WORKERS might not be the biggest winners in the labour law amendment as earlier thought, with Senate — the upper House of Parliament — widely tipped to pass the Labour Amendment Bill (LAB) without any of the proposed amendments that would significantly cushion the workers from unfair dismissal, the Financial Gazette can exclusively report.
Senate will sit to deliberate on the Bill this afternoon.
The LAB sailed through the National Assembly without amendments on Tuesday night despite spirited efforts by legislators across the political divide to get it amended.
Labour, Public Service and Social Welfare Minister, Prisca Mupfumira, disallowed the amendments, which meant the Bill was then subjected to a vote.
Banking on their overwhelming majority in the legislative assembly, ZANU-PF whipped its Members of Parliament, who strangely voted for its passage despite the fact that some of them had suggested a plethora of amendments.
This prompted Speaker of the National Assembly, Jacob Mudenda, to direct concerned MPs, mainly from the opposition MDC-T, to submit the proposed amendments to Senate for deliberation.
But lawmakers who spoke to the Financial Gazette yesterday said there was a high possibility that the Bill would easily pass Senate without amendments.
Sceptics were quick to argue that there was a possibility that the amendments might never see the light of day given their nature and scope.
The LAB was hastily drafted to halt massive job losses triggered by a July 17 Supreme Court ruling, which gave employers power to terminate employee contracts on three months’ notice.
About 25 000 workers from both the private sector, local authorities and state enterprises have been sent packing since the judgement.
One of the major sticking points was the provision in the LAB for compensation amounting to an equivalent of one months’ salary per two years served payable to an employee upon dismissal, which MPs felt was too little.
The payment would be roughly half the employee’s monthly salary for each year, or just two weeks wages.
MPs wanted that clause to be amended to give the employee at least one month’s salary for each year served upon termination of employment in addition to a severance package amounting to six months’ salary and a translocation allowance.
A translocation allowance is a payment given to a worker to allow him or her to relocate to his or her preferred destinations after losing a job.
One legislator also argued against a provision which allows an employer to make an appeal for waiver of retrenchment with the Retrenchment Board if he/she had no capacity to compensate, with the appeal considered automatically approved if not responded to within two weeks after being lodged.
There was also heated debate as MPs felt there was need to legislate in retrospect to force companies that sacked workers prior to the High Court ruling, with Buhera South legislator, Joseph Chinotimba, submitting termination letters of former employees of conglomerate Meikles who were fired in February.
The LAB only allows for compensation for employees fired on the basis of Chief Justice, Godfrey Chidyausiku’s July 17 ruling.
Other MPs like Movement for Democratic Change (MDC-T) vice president, Thokozani Khupe, called for the addition of a clause which allows for the reinstatement of all workers fired after July 17.
“As the MDC-T, we want to make it clear that we are against the Supreme Court ruling.
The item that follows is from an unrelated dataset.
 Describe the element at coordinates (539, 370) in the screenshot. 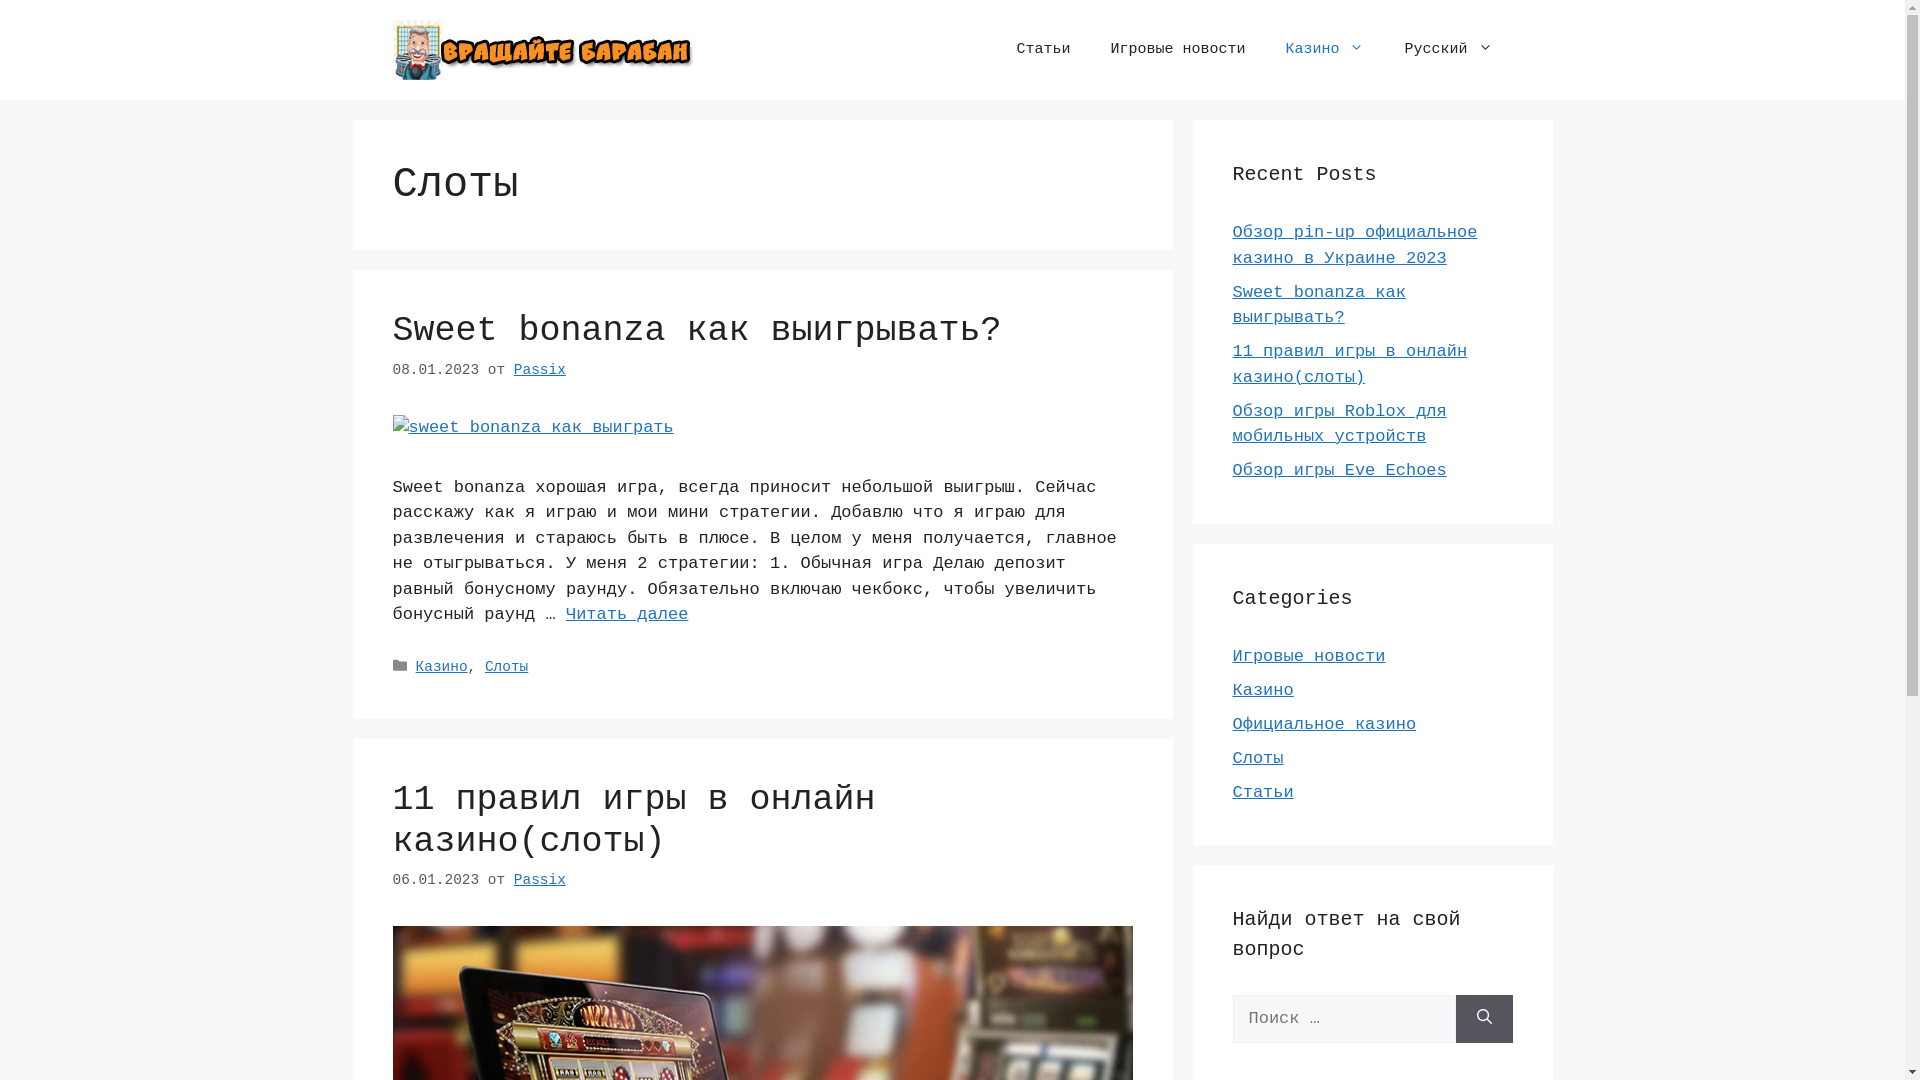

I see `'Passix'` at that location. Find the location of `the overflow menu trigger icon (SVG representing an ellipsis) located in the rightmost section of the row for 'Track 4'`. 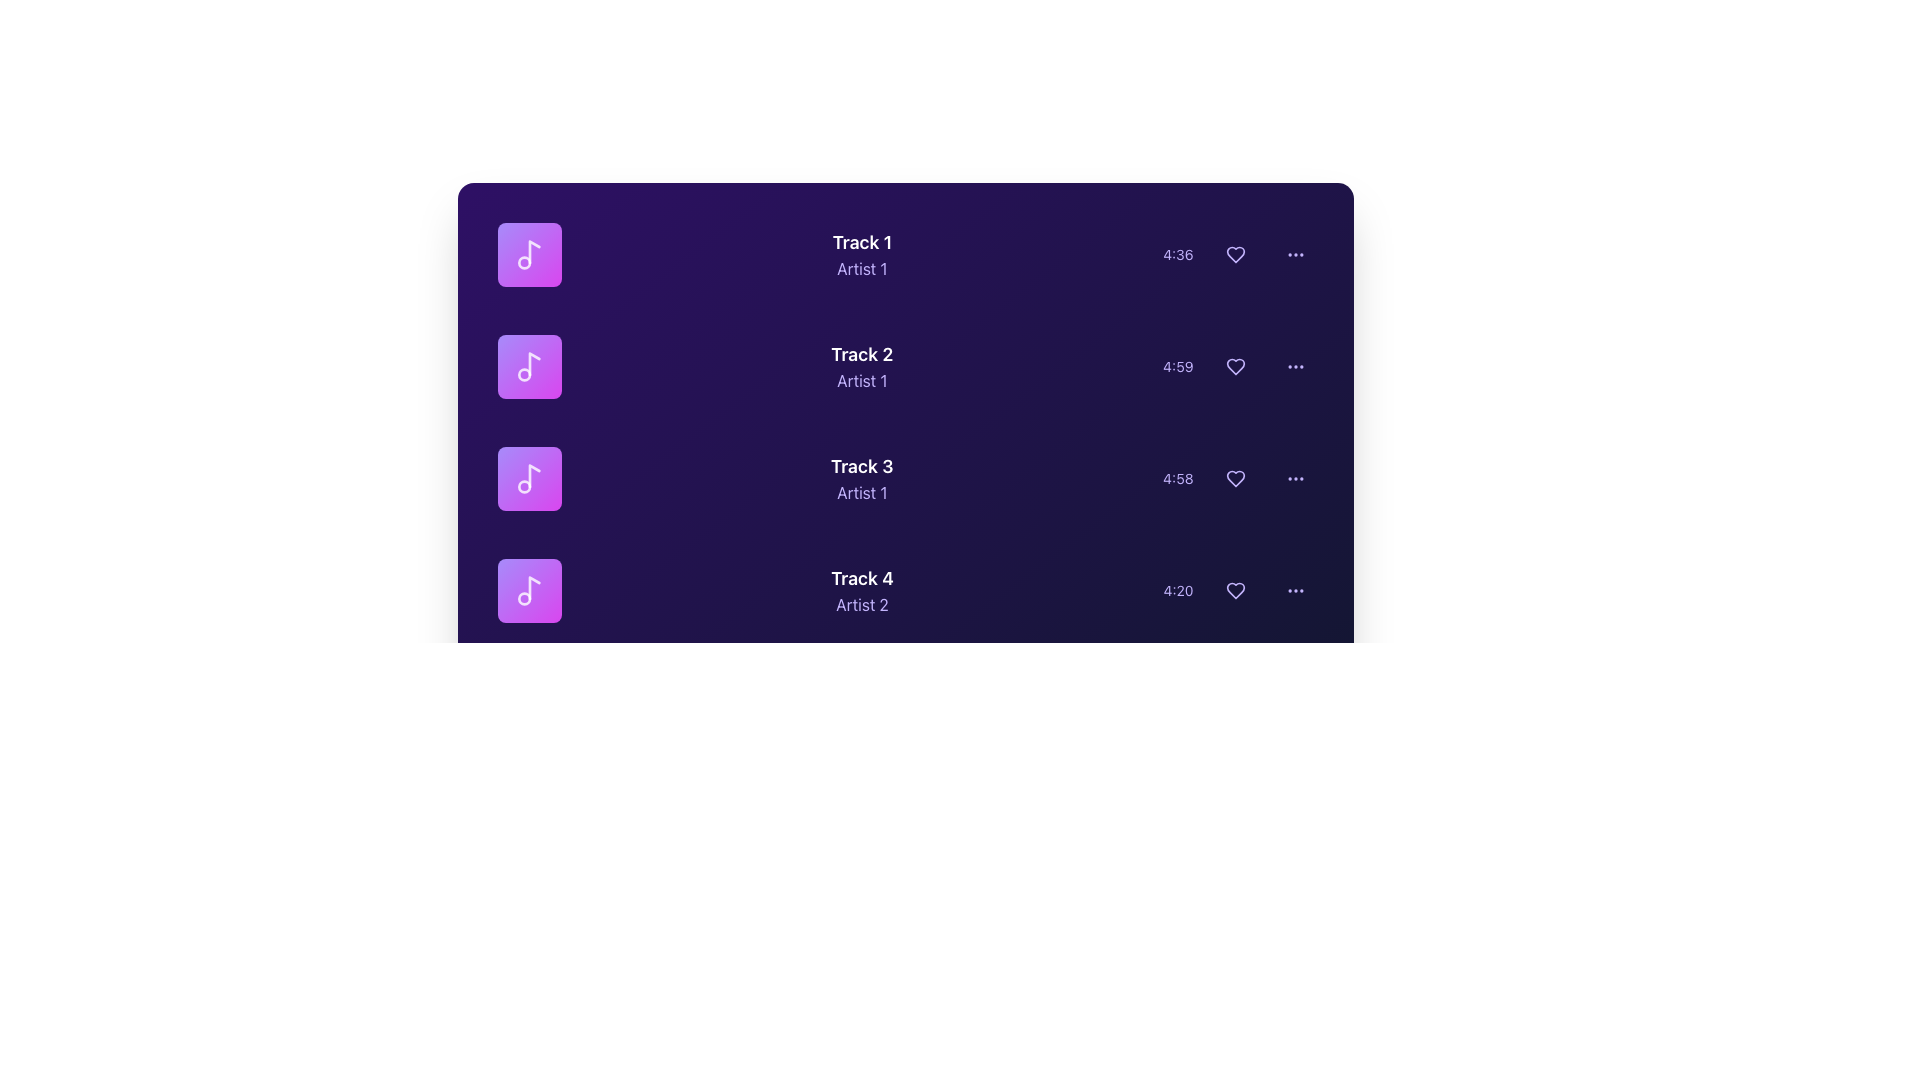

We want all workers fired on the basis of the ruling to be reinstated, failure of which they should get adequate compensation,” she said while giving her submissions.
Mufakose legislator, Paurina Mpariwa, also challenged the provision of the Bill which gives the Minister of Labour power to dissolve executives of trade unions.
Watchers said the unusual position taken by both Mupfumira and Mudenda raised questions over whether ZANU-PF was sincere in wanting to incorporate the amendments.
“What raises doubt is the fact that the amendments should have been incorporated during the debate in the National Assembly. Whether or not these amendments will be accepted is the responsibility of Minister Mupfumira who showed she was not keen to accept them and we wonder what would have changed in the next few hours for her to change her mind,” said an MDC-T MP who did not want to be named.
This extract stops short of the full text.